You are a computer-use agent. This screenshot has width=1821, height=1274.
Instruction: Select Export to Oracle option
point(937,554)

* * *

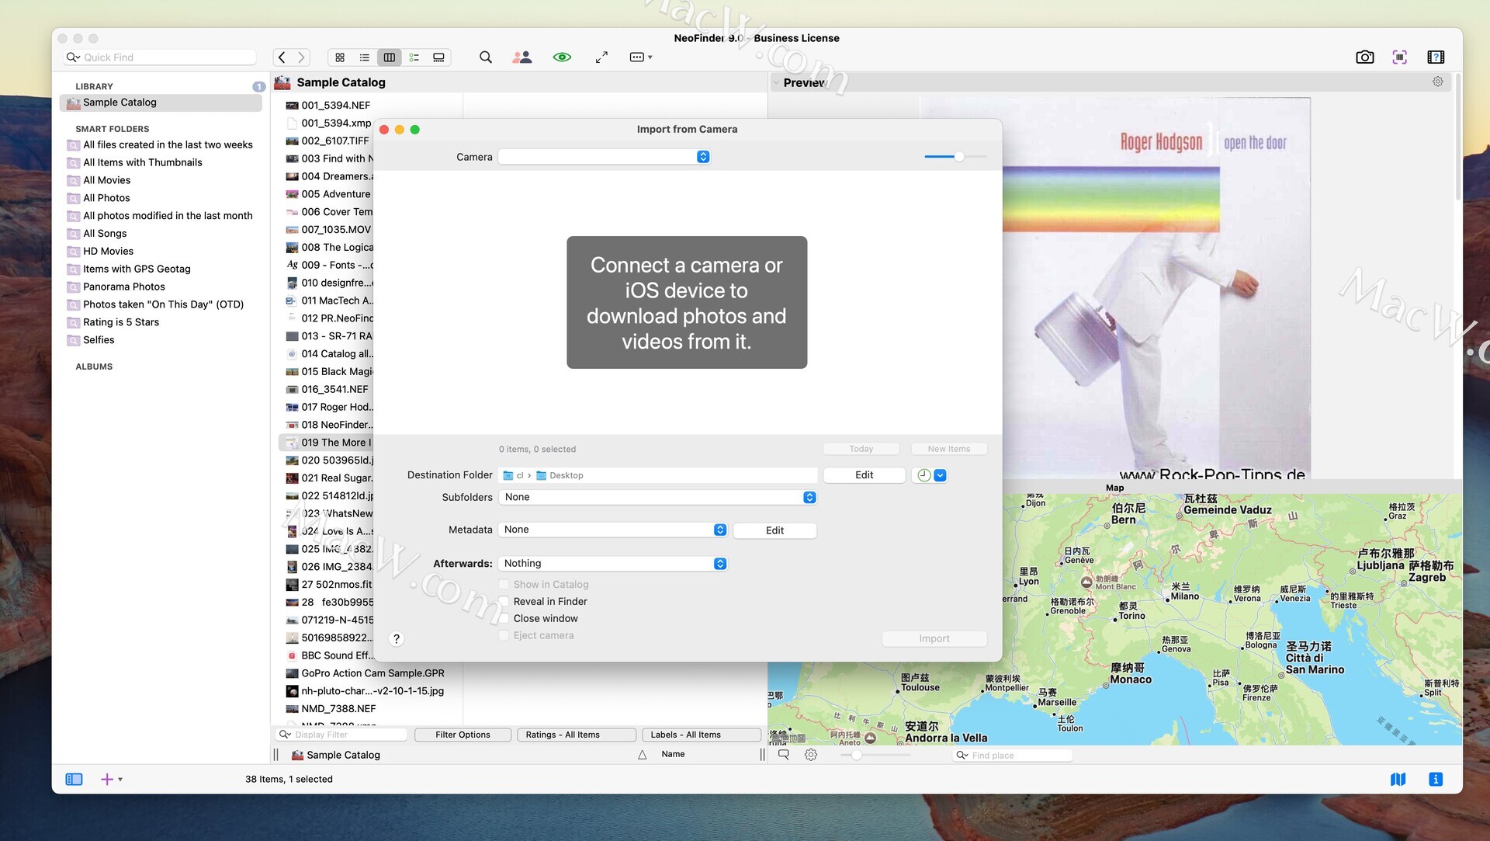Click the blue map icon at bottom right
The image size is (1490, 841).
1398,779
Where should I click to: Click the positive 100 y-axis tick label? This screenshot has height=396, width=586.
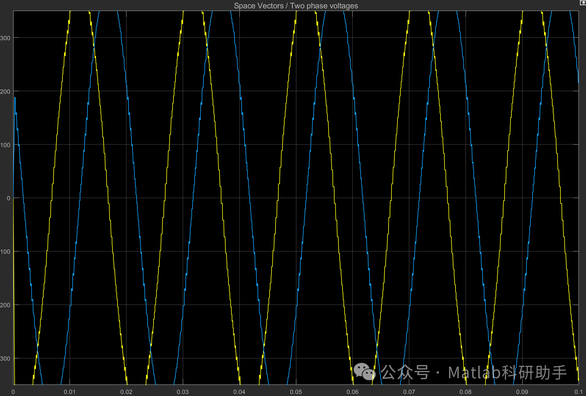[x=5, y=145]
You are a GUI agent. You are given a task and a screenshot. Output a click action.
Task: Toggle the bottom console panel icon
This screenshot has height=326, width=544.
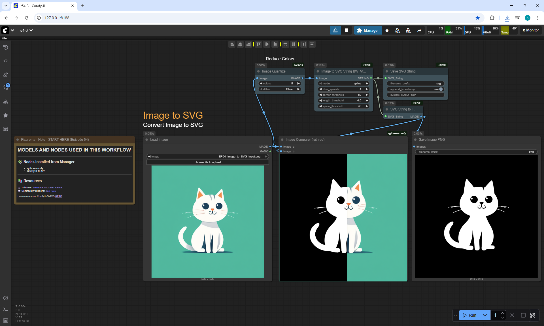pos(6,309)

== Exercise instructions ==
Please find every line in the listing that holds the string "agent" and copy it.

== Task solution ==
You are a computer-use agent. This screenshot has width=1821, height=1274.
You are a GUI agent. You are given a task and a screenshot. Output a click action.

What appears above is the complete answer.